Levetiracetam (Keppra). The “Cluster Buster”

The management of chronic recurrent seizures in companion animals can often present a medical challenge to veterinarians and an economic and emotional obstacle for loving owners. With the availability of new anticonvulsants, greater latitude exists for anticonvulsant choice and success in the chronic management of companion animal seizures. With that said, the body of knowledge regarding the safety, efficacy and drug interactions with many of these newer agents remains in its infancy. Even less is known regarding their efficacy during cluster seizure events.

The use of “newer generation” anticonvulsants has allowed for greater control of companion animal recurrent seizures. As with all “off label” medications, unapproved for use in animals by the FDA, use should be based upon individual case selection and with the owner’s fully aware of the potential side effects and long-term uncertainty regarding safety. While it appears that these newer generation anticonvulsants are safe as chronic oral anticonvulsants, their use is often limited by their cost ($200-300 per month for a 40 kg dog). Of greater economic importance to owners of refractory cluster seizure patients, is the cost of emergency parenteral anti-epileptic treatment. Maintaining the care of these patients at home could make the difference in an owner’s decision to euthanize their pet due to recurring emotional and economic expense.

Levetiracetam is a pyrrolidone-derivative anticonvulsant approved by the FDA for use in partial seizures in humans. The anticonvulsant mechanism of action is not well understood. Levetiracetam may act by preventing hypersynchronization of epileptiform burst firing and propagation of seizure activity. These actions act to raise the seizure threshold, suppress paroxysmal depolarization shifts and the spread from the seizure focus.

Levetiracetam appears to be safe and effective in the treatment of companion animal seizures. Absorption following oral administration is felt to be rapid and complete. Elimination half-life is 4-5 hours in the dog. Plasma protein binding is limited at less than 10%. Levetiracetam undergoes minimal hepatic metabolism. Levetiracetam is excreted 65-75% unchanged in the urine through glomerular filtration and active tubular secretion. Clearance can be significantly reduced in patients with impaired renal function. Levetiracetam is relatively safe. Dogs given 1200 mg/kg/day developed salivation and vomition.

The management of recurrent cluster seizure patients remains a medical and economic challenge in Veterinary Medicine. Despite aggressive anticonvulsant therapy, cluster seizures can remain the pattern of the seizure patient. Failure to stop clustering events results in a costly, emotional and time-consuming visit to a local emergency facility. This only adds to the stress of owning and loving an epileptic pet.

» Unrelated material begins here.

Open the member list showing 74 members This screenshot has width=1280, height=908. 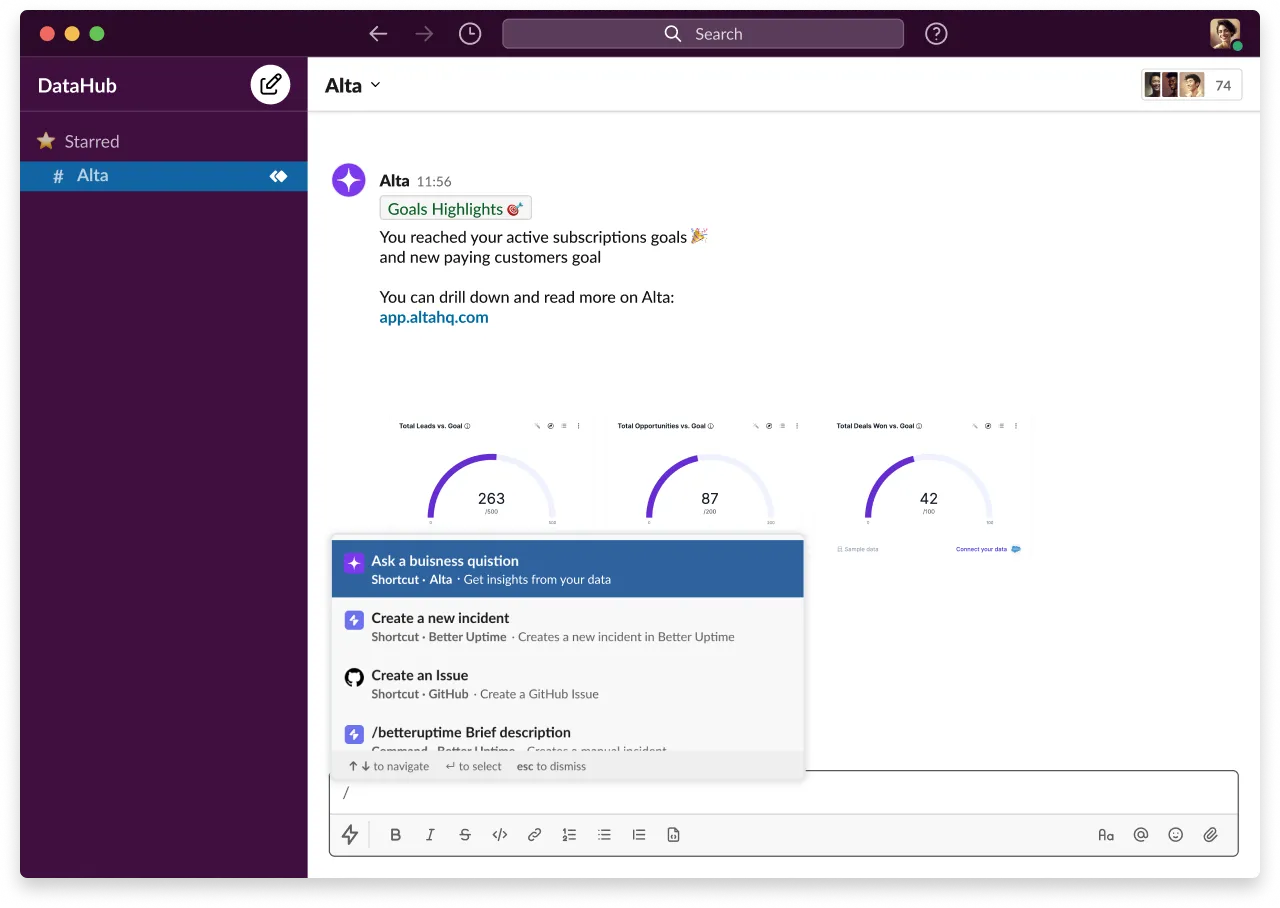(x=1191, y=86)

The use of per-rectal Diazepam therapy (1 mg/kg if not receiving Phenobarbital therapy, and 2 mg/kg if receiving Phenobarbital therapy) or Clonazepam (0.2-0.5 mg/kg q8h) has been used with variable success in cessating continued cluster seizure activity within the home setting. Intranasal Midazolam(INMDZ) gel at 1 mg/kg appears to offer greater seizure control than per-rectal Diazepam. The mode of administration is also easier.

Keppra (Levetiracetam) is an effective as an oral, “pulse anti-epileptic” to control further seizures after the initial administration of INMDZ. Based upon the pharmacokinetics of Levetiracetam, therapeutic plasma concentrations are obtained within 1-3 hours following oral administration. Levetiracetam should be administered as soon as the pet can swallow, following the first noted seizure, and continued every 8h for a 24-hour seizure free period. A dosage of 20 mg/kg q8h is recommended.

In the short time we have begun utilizing this protocol in refractory, cluster seizure patients, we have seen a reduction in the number, frequency, and severity of seizures. We have also noted that these patients recover quicker following the cluster episode. The greatest benefit has been a reduction in the visits to an emergency facility for the owners. This economic benefit saves companion animal lives.

“The leading cause of death in recurrent seizure patients remains euthanasia.”